Adults review: Jack Black energizes the bizarre ‘Minecraft Movie’
“Napoleon Dynamite” and “A Minecraft Movie” seemingly exist in the same cinematic universe.
Before it spends most of its time in a brick-centric video game world, “A Minecraft Movie” begins in rural Idaho, where characters such as washed-up gaming champion Garrett “The Garbage Man” Garrison (Jason Momoa) exist to bid on abandoned storage lockers and make random, overly serious declarations about their oddball interests. New-in-town teenager Henry (Sebastian Hansen) spends his first day of school building a functional jet pack … in art class. The jetpack malfunctions and destroys a statue of a potato factory’s beloved mascot.
Yep, “A Minecraft Movie” is super weird. And I’m not even talking about all the blocky animals and creepers that traverse the alternate dimension, Overworld.
Credit director Jared Hess (writer/director of “Napoleon Dynamite” and a half-dozen other strange movies) for putting his own creative stamp on what many expected to be a dull, weightless recreation of various “Minecraft” video games. Hess benefits from having his “Nacho Libre” star Jack Black on hand to anchor the rest of the fantasy adventure with the tenacious energy the actor brings to every project, no matter the quality.
Black plays Steve, the mining enthusiast who first discovers a portal to the Overworld where terrain can be easily transformed into building cubes and objects can be crafted into swords and various weapons. Skeletons and creepers attack at night, but if you snatch one of the skeleton’s leg bones, you can tame a vicious wolf to be your beloved canine companion, as Steve does with “Dennis.”

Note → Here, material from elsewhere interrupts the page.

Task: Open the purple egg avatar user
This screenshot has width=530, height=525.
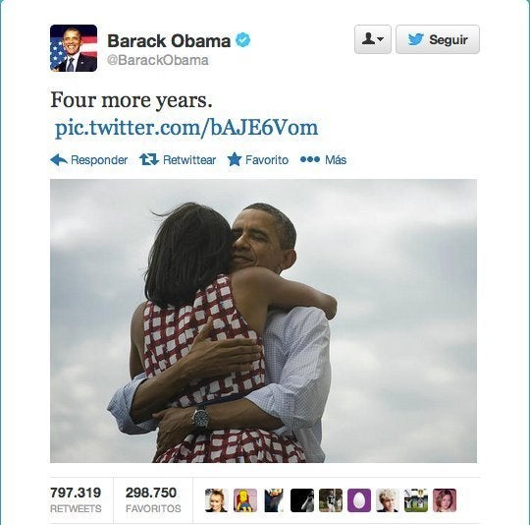Action: [359, 500]
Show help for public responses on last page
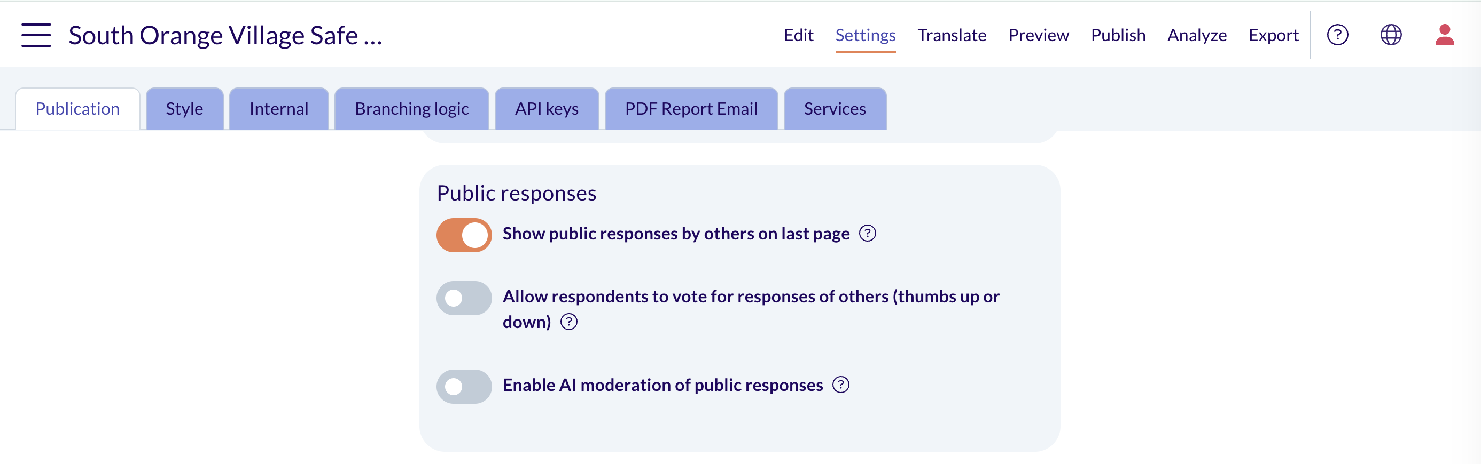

Below the Overworld exists the Nether, a hellscape occupied by pig warriors. When Steve is imprisoned, Dennis heads back to Idaho, enabling the “Garbage Man,” Henry and two other humans (Danielle Brooks and Emma Myers) to visit the Overworld and help Steve. Oh, and Jennifer Coolidge plays a vice principal who gets her own random-but-hilarious subplot that implicates an Overworld villager who visits beloved Idaho.
Weird.
Once the movie settles into CGI block land, the film’s small army of screenwriters combat the generic visuals and action sequences with countless hit-or-miss gags, though Black and Momoa’s energetic performances give even the silliest moments some charm.
Honestly, I had no idea what was happening for most of “A Minecraft Movie.” And it’s just so dumb. But if the legacy of “Napoleon Dynamite” proves anything, it’s that dumb can work.